How to complete this task — Every line holding "Terms" should be copied from the records below.
>>>
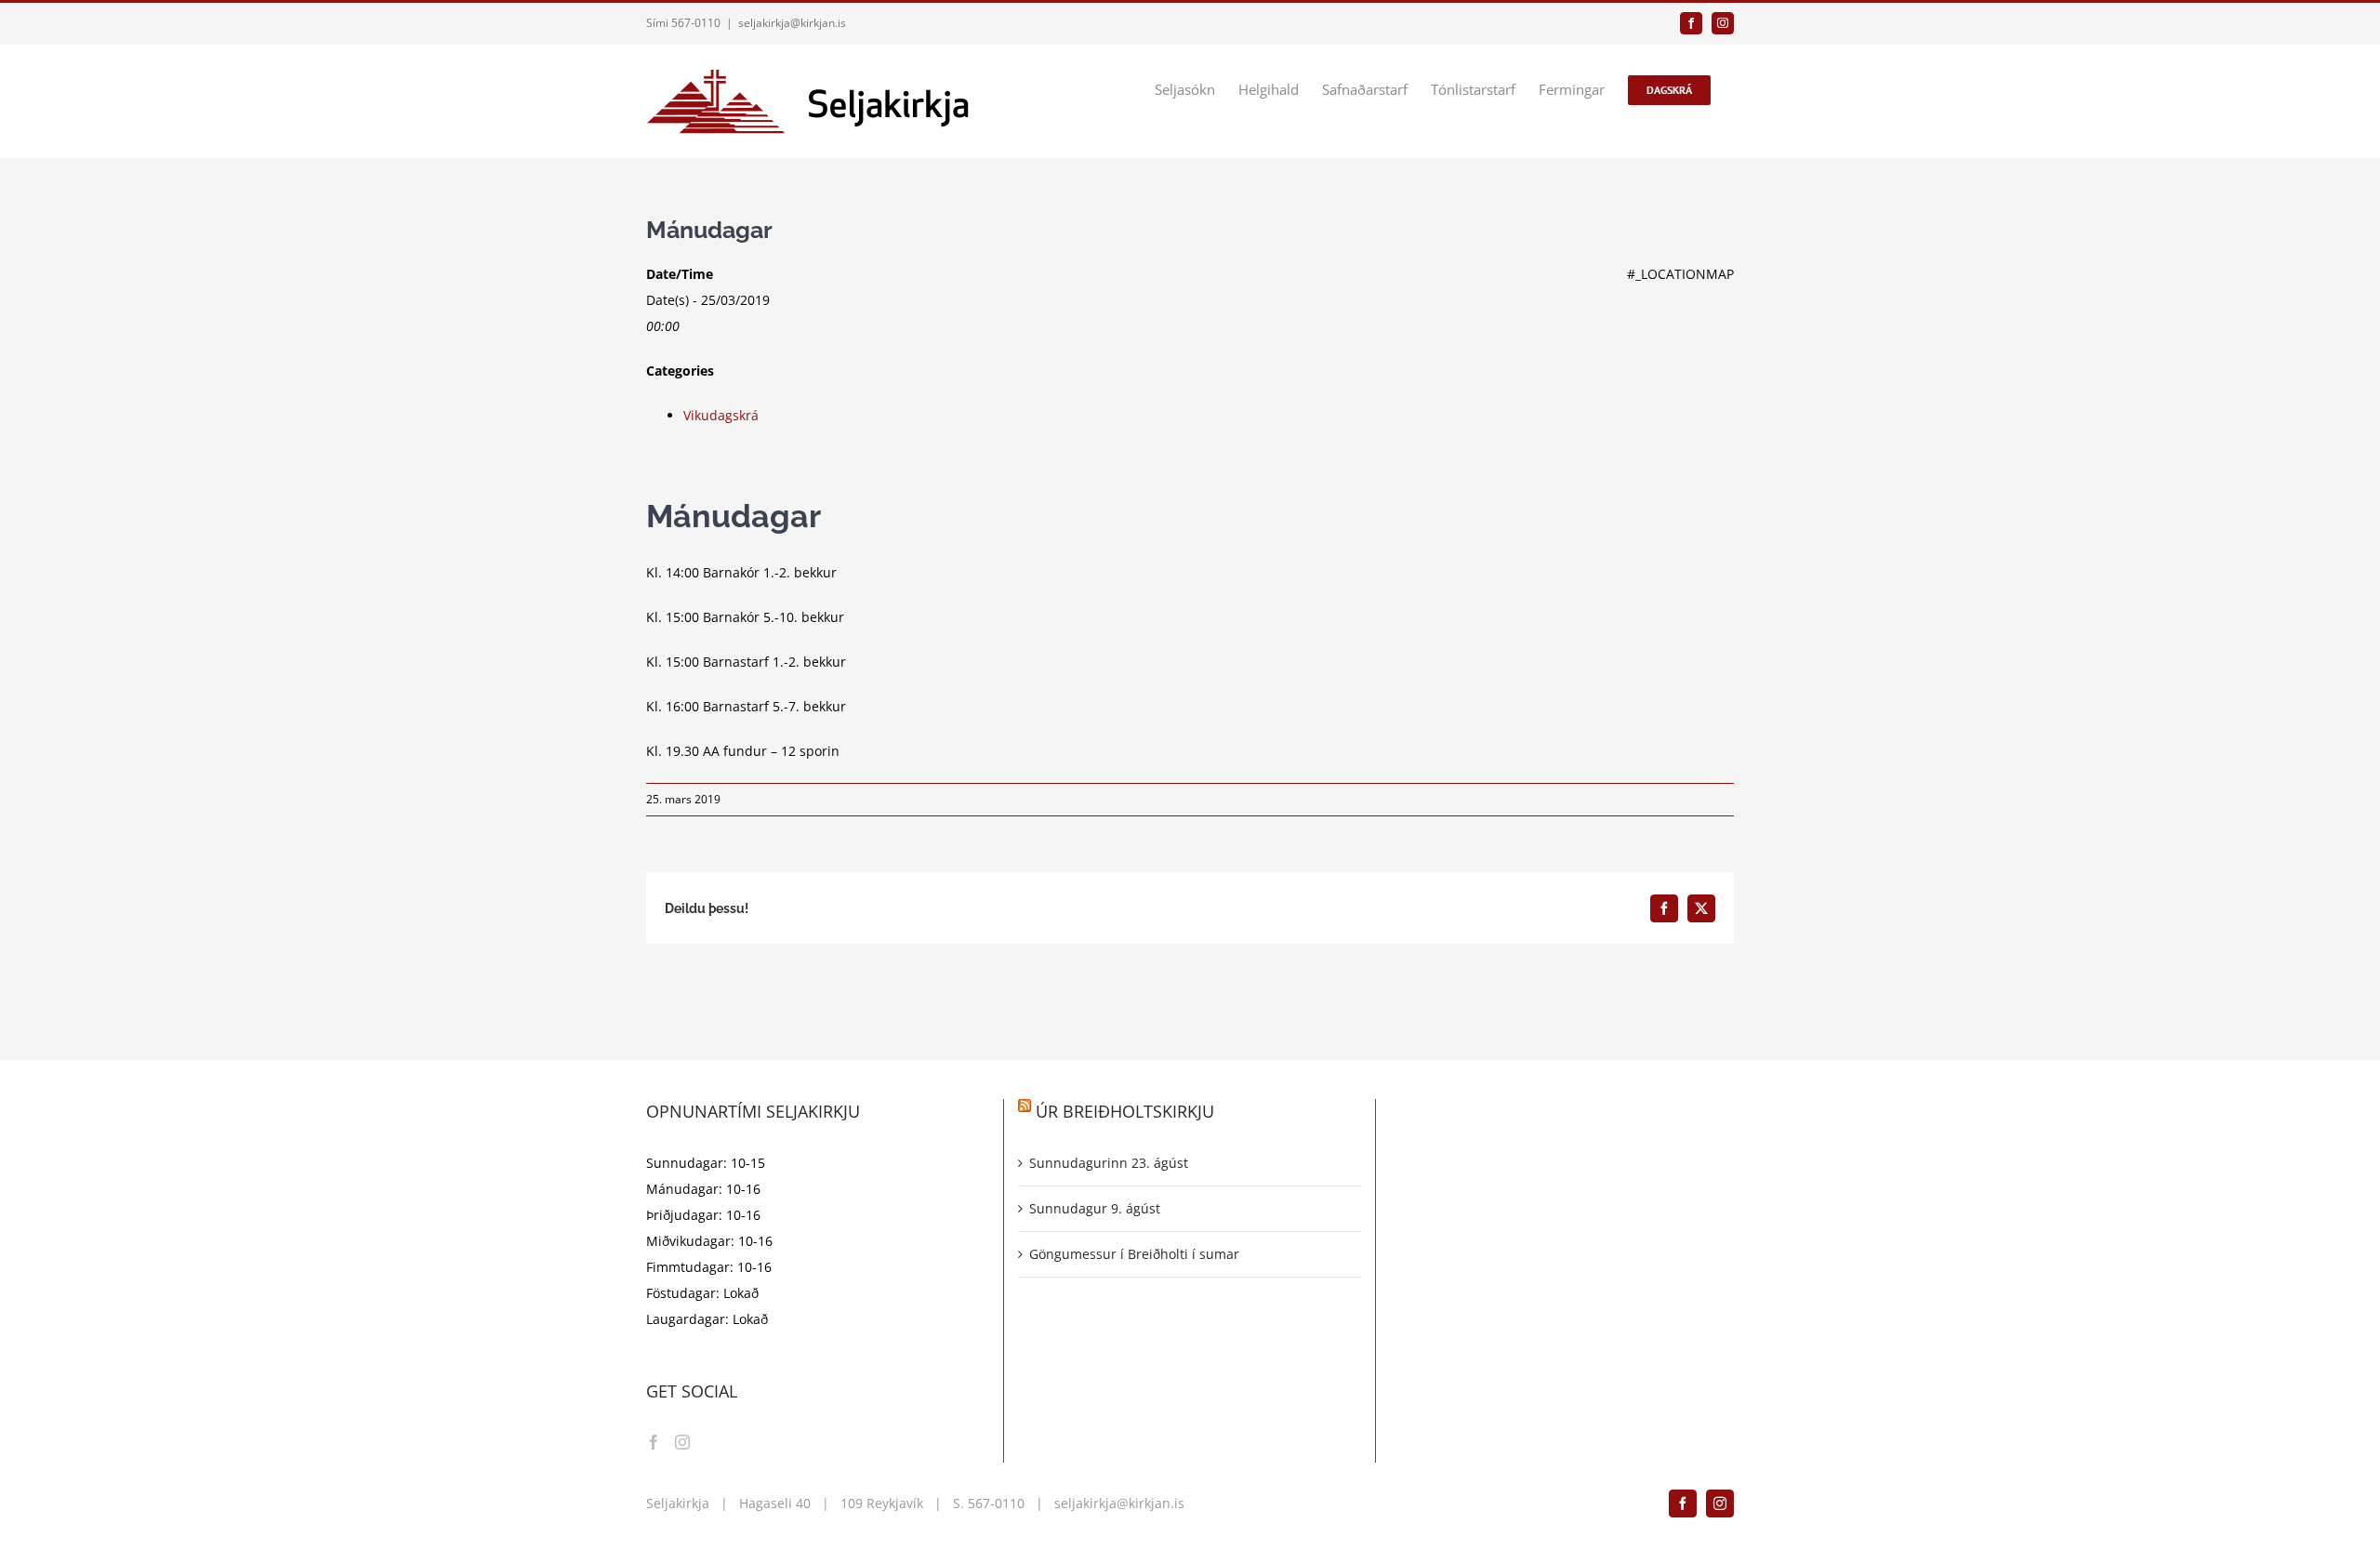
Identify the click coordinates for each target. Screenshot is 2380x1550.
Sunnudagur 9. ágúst (1094, 1208)
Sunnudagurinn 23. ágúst (1108, 1163)
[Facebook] (653, 1442)
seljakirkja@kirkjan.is (792, 23)
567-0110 (996, 1503)
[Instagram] (682, 1442)
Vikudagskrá (721, 415)
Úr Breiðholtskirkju (1125, 1111)
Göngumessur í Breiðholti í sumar (1134, 1254)
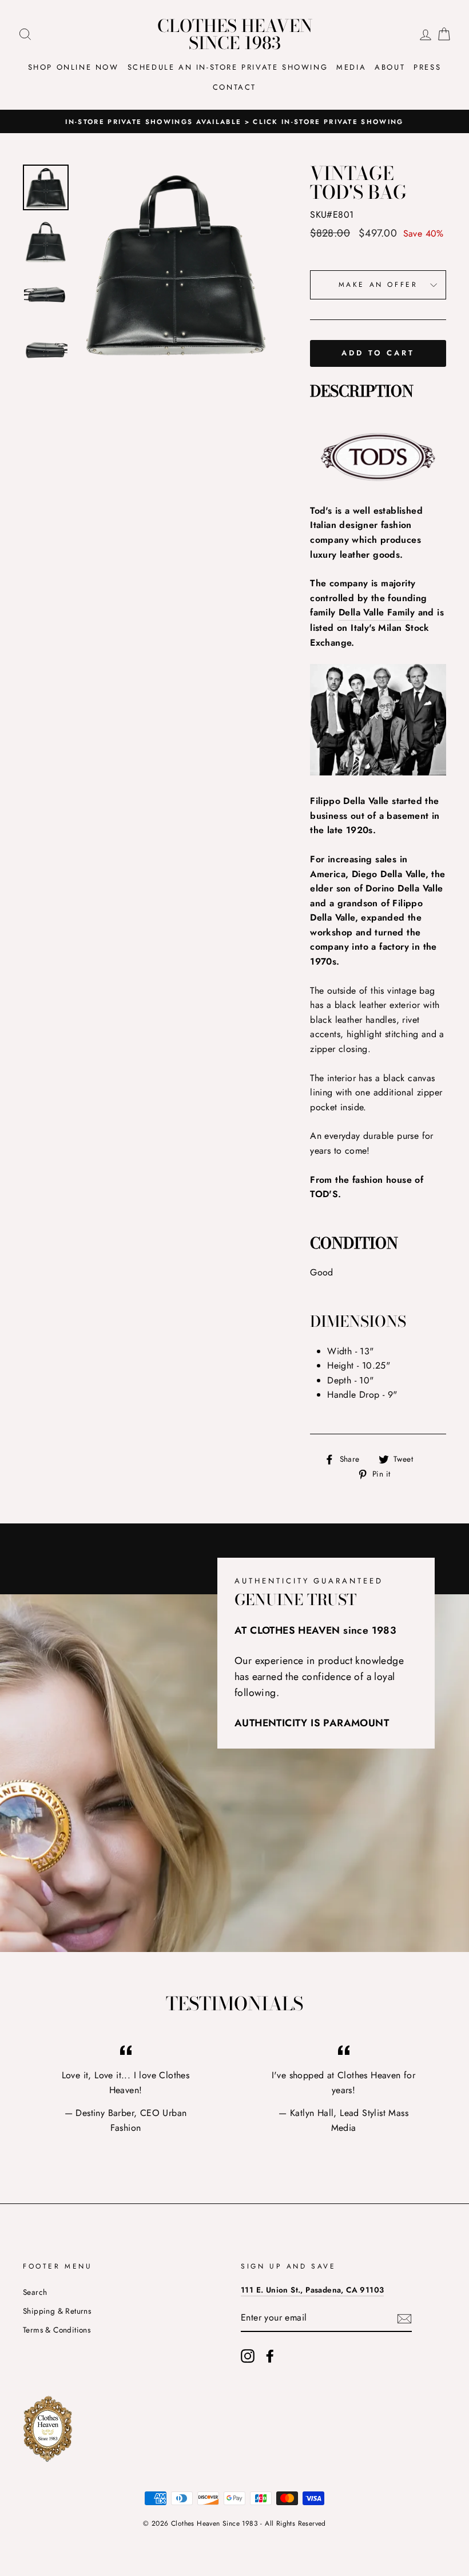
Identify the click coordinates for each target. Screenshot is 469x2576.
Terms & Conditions (56, 2329)
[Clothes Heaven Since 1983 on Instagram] (248, 2356)
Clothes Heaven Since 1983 (234, 34)
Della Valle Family (377, 612)
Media (351, 67)
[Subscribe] (404, 2318)
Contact (234, 87)
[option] (234, 121)
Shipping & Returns (57, 2311)
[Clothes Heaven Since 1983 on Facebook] (270, 2356)
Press (427, 67)
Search (35, 2292)
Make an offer (378, 284)
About (390, 67)
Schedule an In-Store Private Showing (228, 67)
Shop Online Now (73, 67)
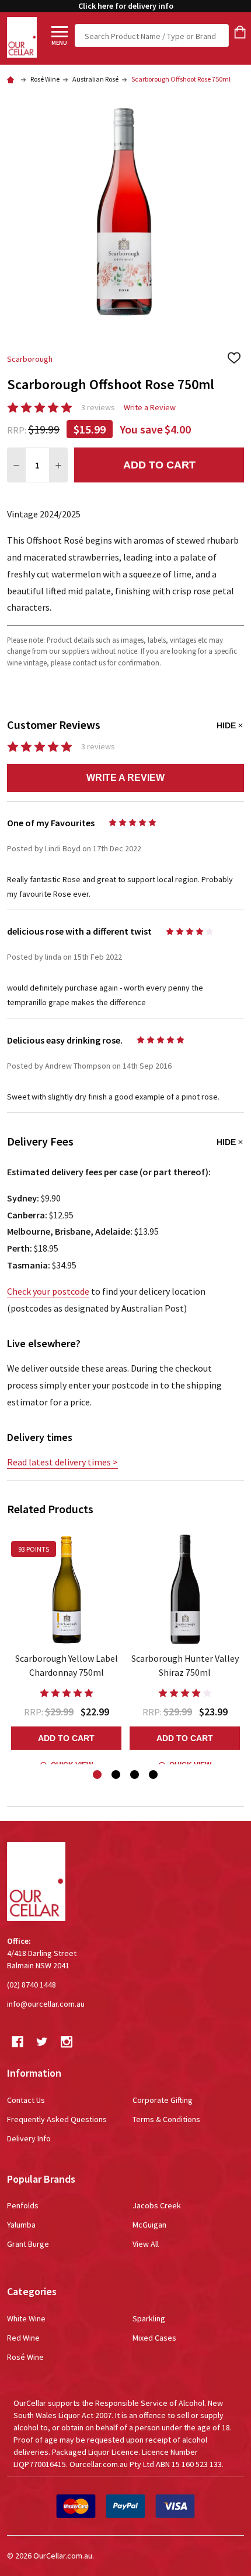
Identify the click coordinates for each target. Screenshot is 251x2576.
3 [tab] (135, 1775)
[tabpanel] (66, 1647)
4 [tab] (153, 1775)
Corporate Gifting (163, 2100)
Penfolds (23, 2205)
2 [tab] (116, 1775)
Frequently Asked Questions (57, 2119)
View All (146, 2244)
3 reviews (98, 407)
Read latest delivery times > (62, 1462)
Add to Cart (159, 465)
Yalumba (21, 2224)
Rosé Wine (25, 2357)
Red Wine (23, 2337)
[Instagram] (66, 2041)
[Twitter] (42, 2041)
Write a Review (150, 407)
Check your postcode (48, 1291)
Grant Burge (28, 2244)
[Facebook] (17, 2041)
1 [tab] (97, 1775)
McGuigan (149, 2224)
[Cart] (240, 32)
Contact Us (26, 2100)
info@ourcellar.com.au (46, 2004)
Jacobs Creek (157, 2205)
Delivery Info (29, 2138)
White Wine (26, 2318)
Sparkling (149, 2318)
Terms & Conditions (166, 2119)
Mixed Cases (154, 2337)
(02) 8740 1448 (31, 1984)
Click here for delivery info (125, 6)
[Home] (12, 79)
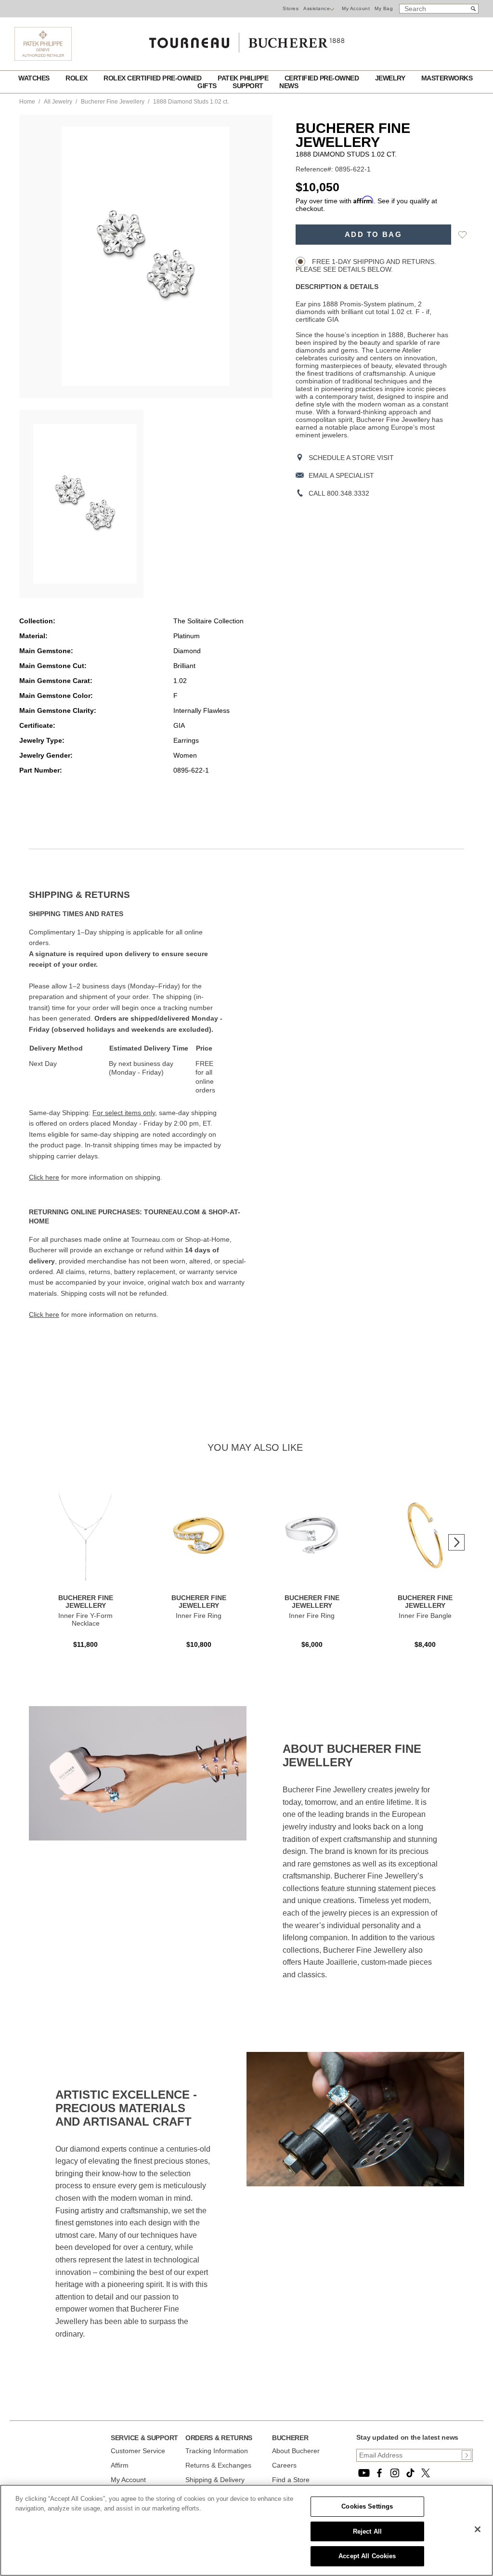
<<<
Task answer —
Terms & Conditions (56, 2329)
Terms & Conditions (166, 2119)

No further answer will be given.